Initially six states were subject to PL 280, although that number has fluctuated over past decades. Pero at ICIA emphasized that the “checkerboard” of overlapping jurisdictions can be onerous for tribes, who are expected “act in all levels of government, while also developing an economy [and] understanding the do’s and don’ts of grant money from the federal government. We’ve heard for years and years and years that, you know, it can be used for this and can’t be used for that.”
Last year, a Senate committee held a listening session about tribal sovereignty with respect to cannabis at which numerous representatives of Indian tribes and trade associations gave testimony and feedback. “The Seneca Nation of Indians supports a tribal–federal–state framework that allows tribes to create and regulate their own cannabis industry, completely free from state interference,” one official said at the time. “Tribes and tribal communities are in the best position to determine what will and what won’t work on their territories, and we believe that states have no role in this process.”
The session was not considered a formal hearing, however, and no senators participated.
Amid that backdrop, ICIA’s Pero said EBCI’s referendum is an assertion of the tribe’s autonomy. “We’ve always been excited to follow their story,” he said, “and see a tribe flex sovereignty in a state where it’s not legal.”
Asked about Rep. Edwards’s congressional Stop Pot Act, he replied that it “just sounds like fodder to me.”
Tribal governments in a handful of U.S. states have entered the marijuana business as more jurisdictions legalize. Notably, in Minnesota, where state lawmakers passed an adult-use marijuana program earlier this year, tribes are leading the way.
The White Earth Nation voted in July to authorize marijuana sales and has since opened an adult-use cannabis shop.
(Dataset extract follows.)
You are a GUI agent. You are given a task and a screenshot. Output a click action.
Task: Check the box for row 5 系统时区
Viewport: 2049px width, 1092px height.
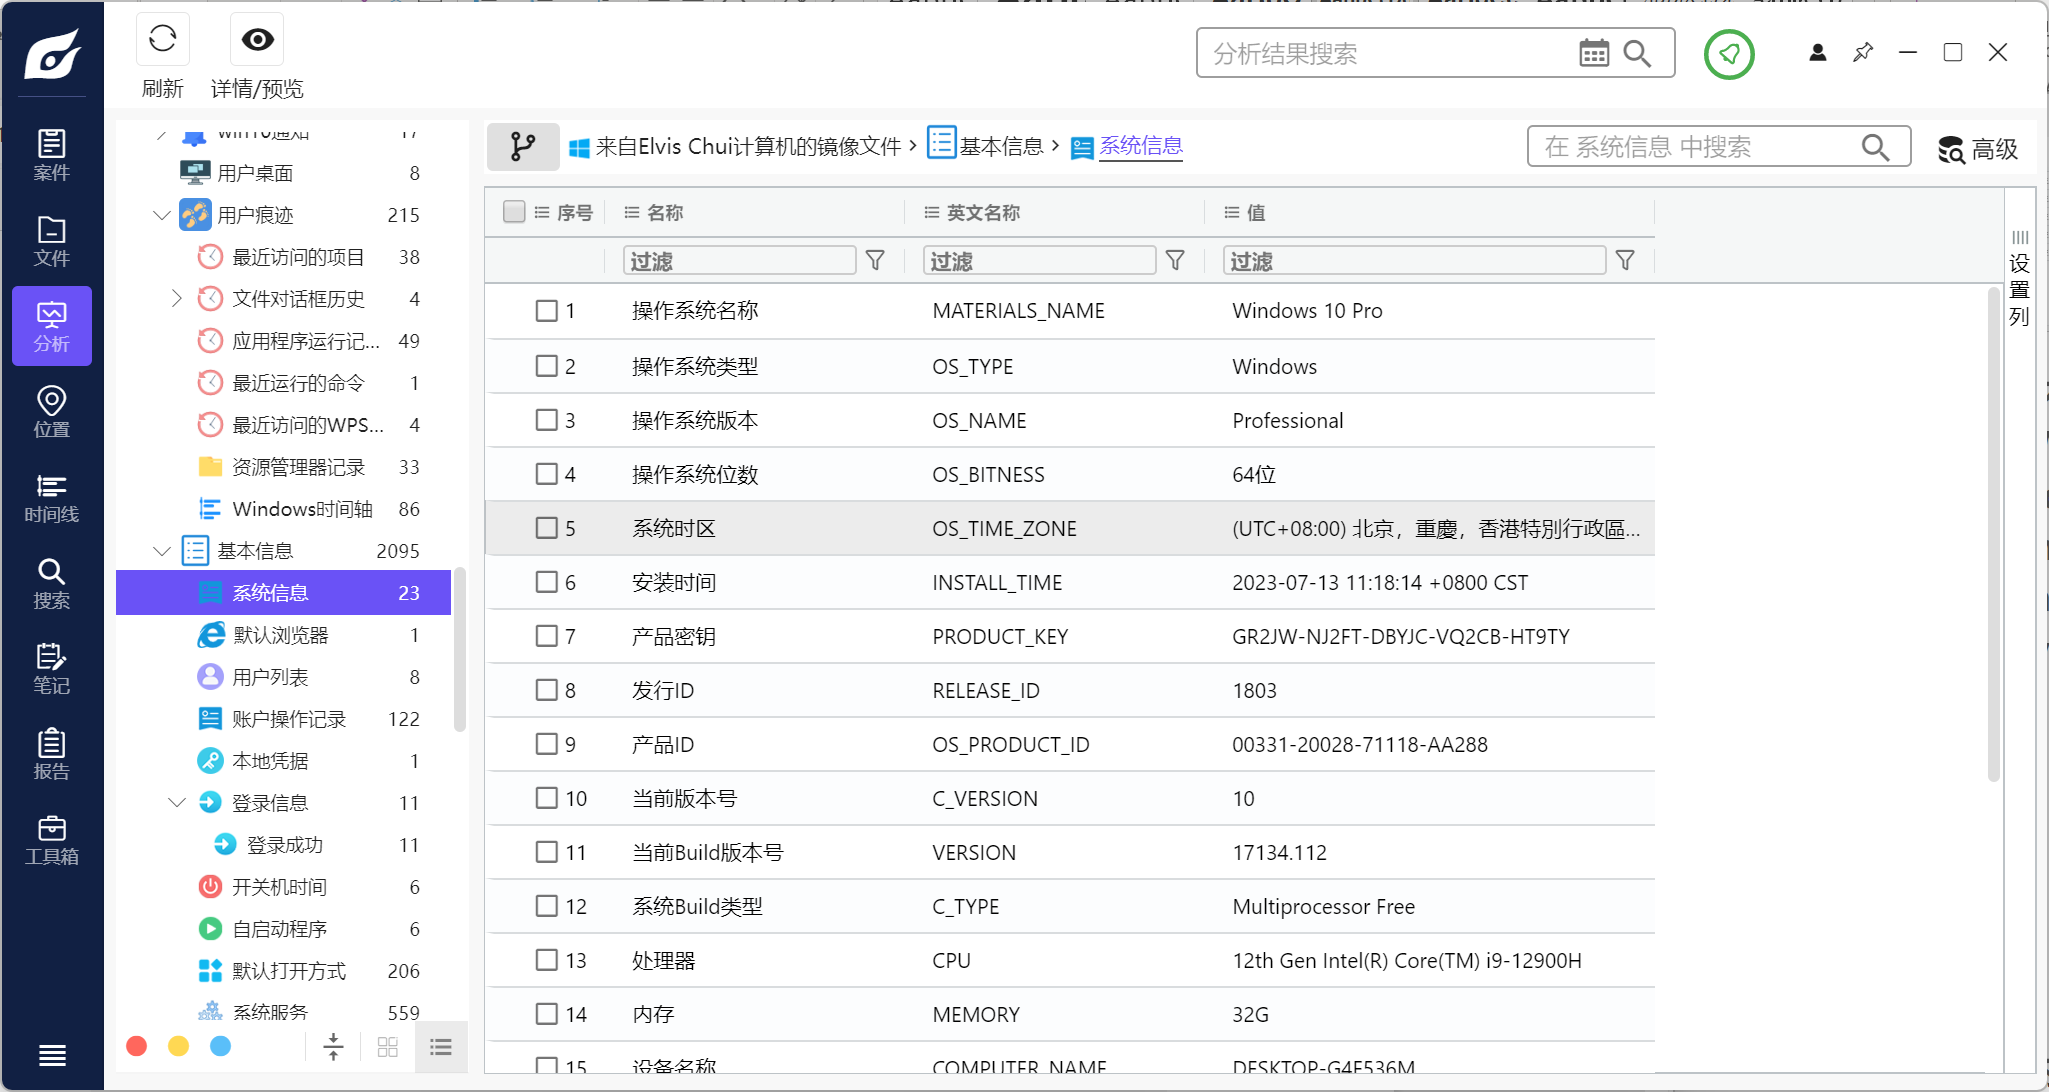[x=546, y=528]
And the Red Lake Nation, which also began sales in August, recently announced plans to launch a mobile marijuana retailer—effectively a cannabis “food truck” that can travel and do business on tribal land throughout the state. Another tribe located within the state, the Leech Lake Band of Ojibwe, is also moving to legalize.
Under Minnesota’s marijuana laws, the state’s governor can also enter into compacts with tribal governments, allowing them to operate on non-tribal land within the state. Many have seen that option as a way to allow the sale of legal cannabis in Minnesota ahead of state licensing, which isn’t expected until 2025. Cannabis regulators said last month that “several” tribes have expressed interest in the arrangement so far.
Edwards, the GOP congressman, is worried about similar expansion of tribal sales happening in North Carolina, noting that the Cherokee tribe holds other lands in the area besides its 57,000-acre Qualla Boundary.
“Given the shoot-first-ask-questions-later wording of the tribe’s question in the ballot,” he wrote in his op-ed, “what would prevent enacting legislation that would allow marijuana dispensaries to open on tribal lands in Graham, Swain, and other WNC counties?”